Justice Denied & Families Torn Apart: The Case for AB 813
“This came for you in the mail from Immigration,” said Sann Chey’s* 13-year-old son as he plopped a large envelope down on the table next to where Sann Chey sat, helping his youngest son, age 11, struggle through his math homework. Sann Chey opened the package, expecting to find the green card that he had requested to replace his old one, where the paper had begun yellowing and laminate was peeling off with age. He couldn’t believe it when he read the notice inside.
Instead of his new green card, the package contained a letter notifying Sann that he needed to report to Immigration and Customs Enforcement (ICE) immediately, because he was subject to mandatory immigration imprisonment to be followed by mandatory deportation.
Sann Chey had lived in the United States for three decades as a lawful permanent resident. He came to the United States as a child refugee, along with his parents and siblings, fleeing the “killing fields” of Cambodia. His family settled in California’s Central Valley and Sann built a successful life in his adopted country. He graduated from high school, served in the U.S. Army, found steady work as a mechanic, and married a U.S. citizen together with whom he had five sons, all U.S. citizens.

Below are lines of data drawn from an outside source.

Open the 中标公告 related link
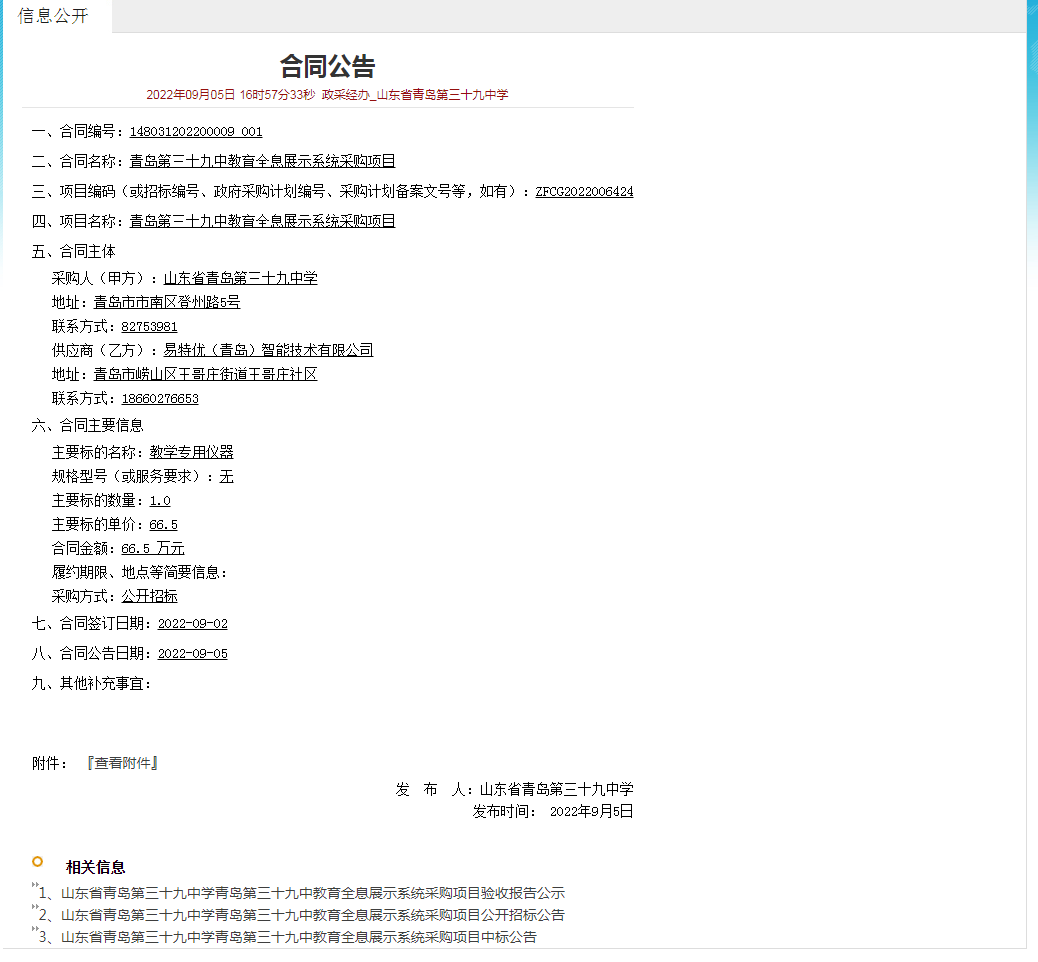Screen dimensions: 1038x962 (x=298, y=937)
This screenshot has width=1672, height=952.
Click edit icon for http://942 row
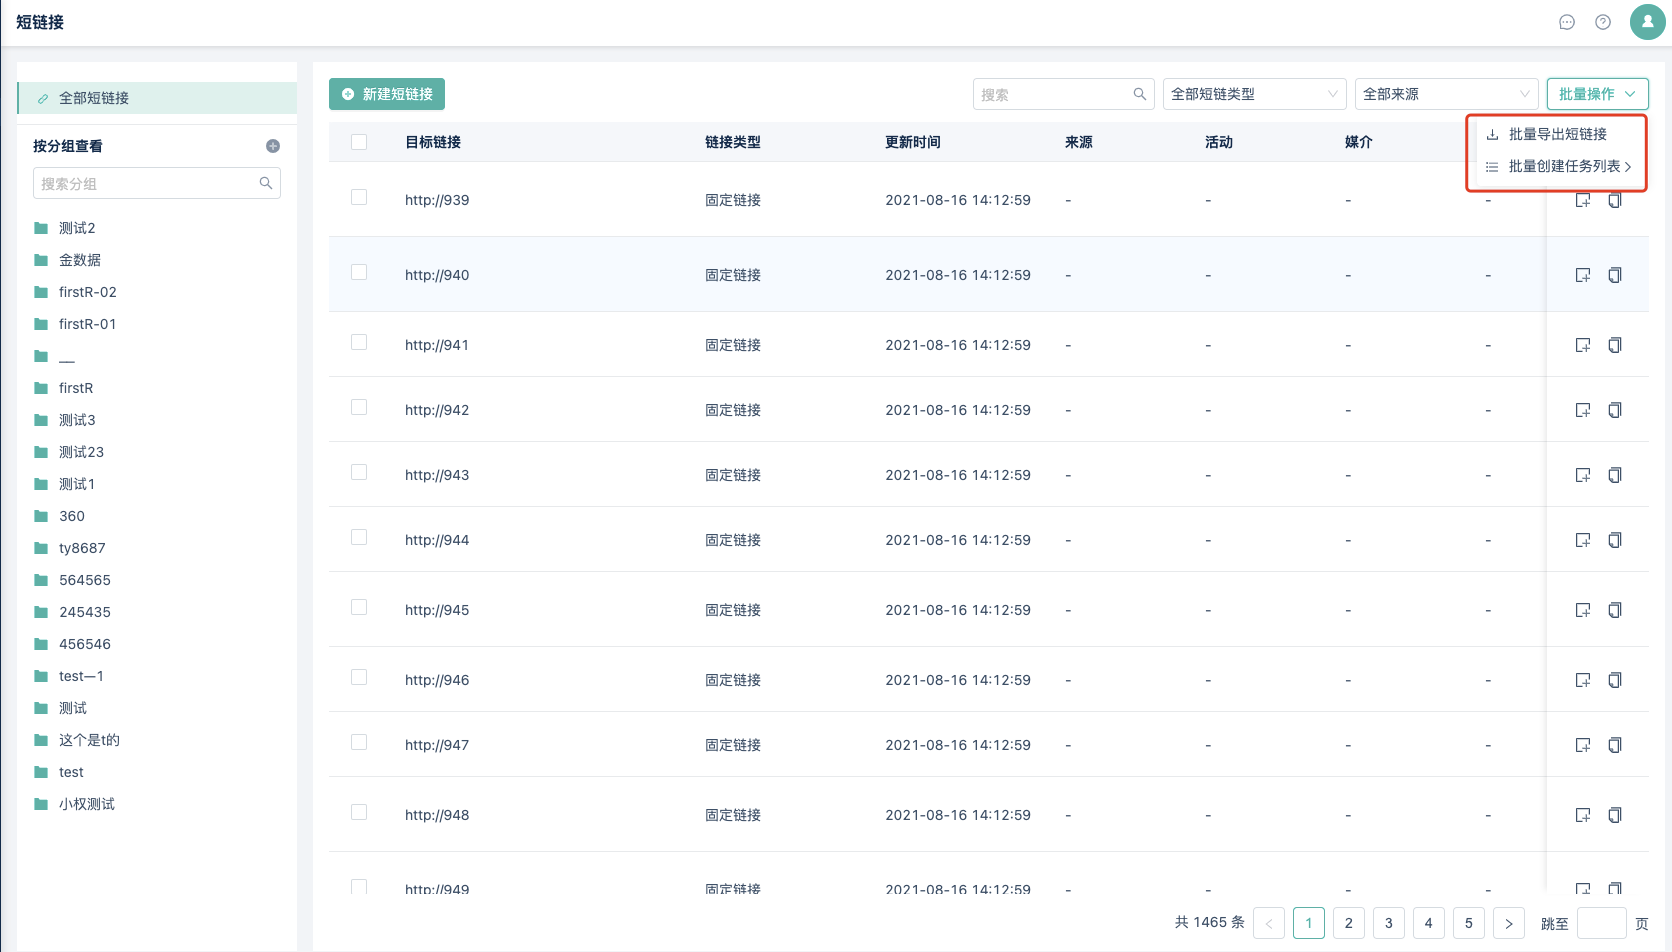point(1582,410)
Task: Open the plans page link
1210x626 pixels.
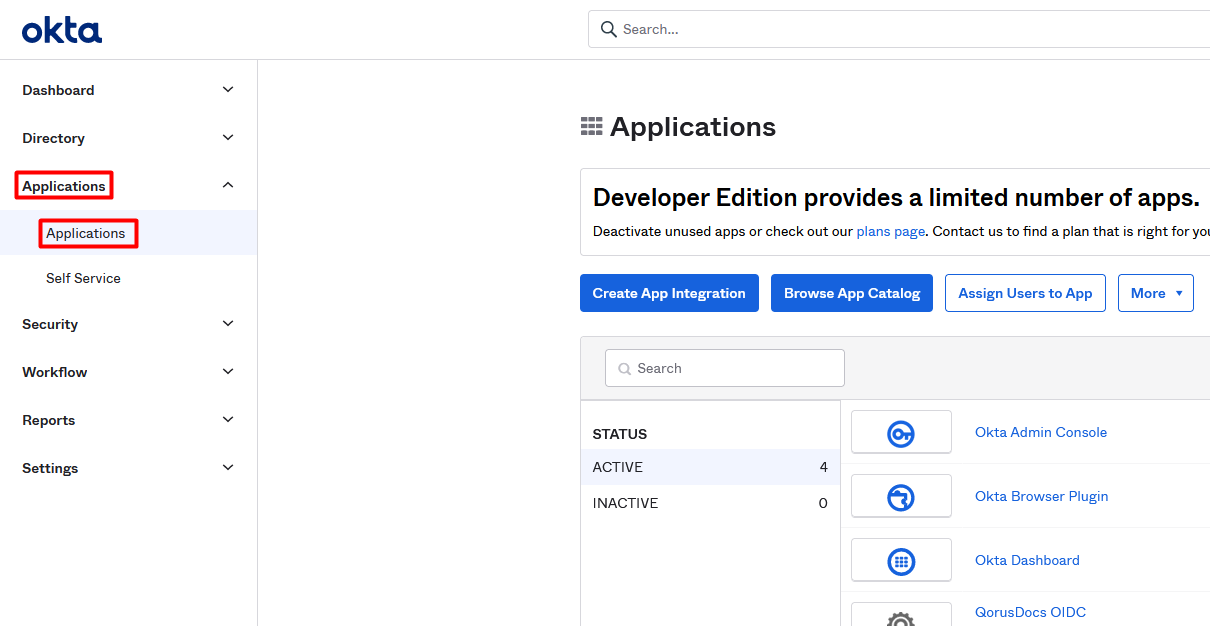Action: [890, 231]
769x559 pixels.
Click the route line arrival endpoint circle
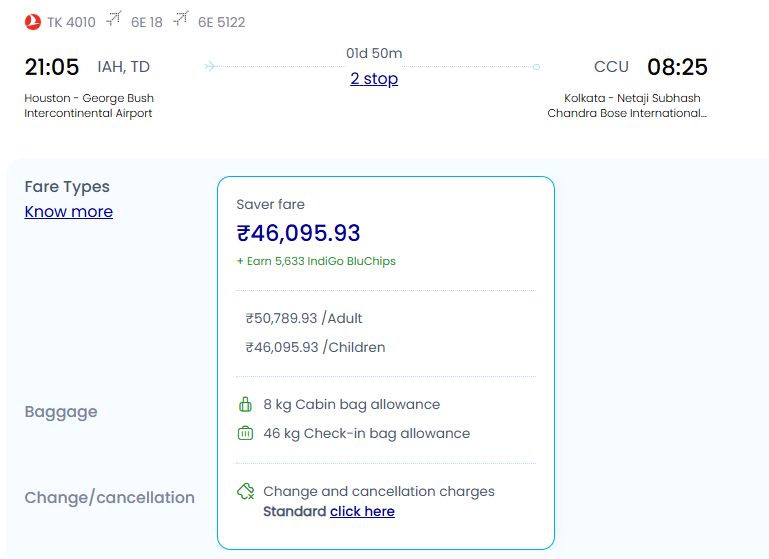(x=537, y=67)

Today, however, his future is again in jeopardy. Sann awaits deportation to Cambodia, a country he hasn’t seen in 35 years, and his children, ranging in age from 11 to 18, risk losing their father and sole legal guardian. All because of one single misdemeanor conviction that Sann pleaded guilty to years ago. A California bill, AB 813, being heard Tuesday by the State Assembly’s public safety committee, could change this.
According to Sann, his wife had an addiction. Their marriage suffered and, in 2002, the police came to Sann’s home to settle a dispute. Police charged Sann with domestic battery. He met with a public defender but, “I knew what I did was wrong, so I did not want to fight the charge,” he explained. Despite case law requiring defense counsel to advise noncitizen defendants about the immigration consequences of admitting guilt. Sann’s defense counsel never informed him that entering a misdemeanor plea would effectively be equivalent to signing his own deportation order. Sann blindly entered a guilty plea and served his time.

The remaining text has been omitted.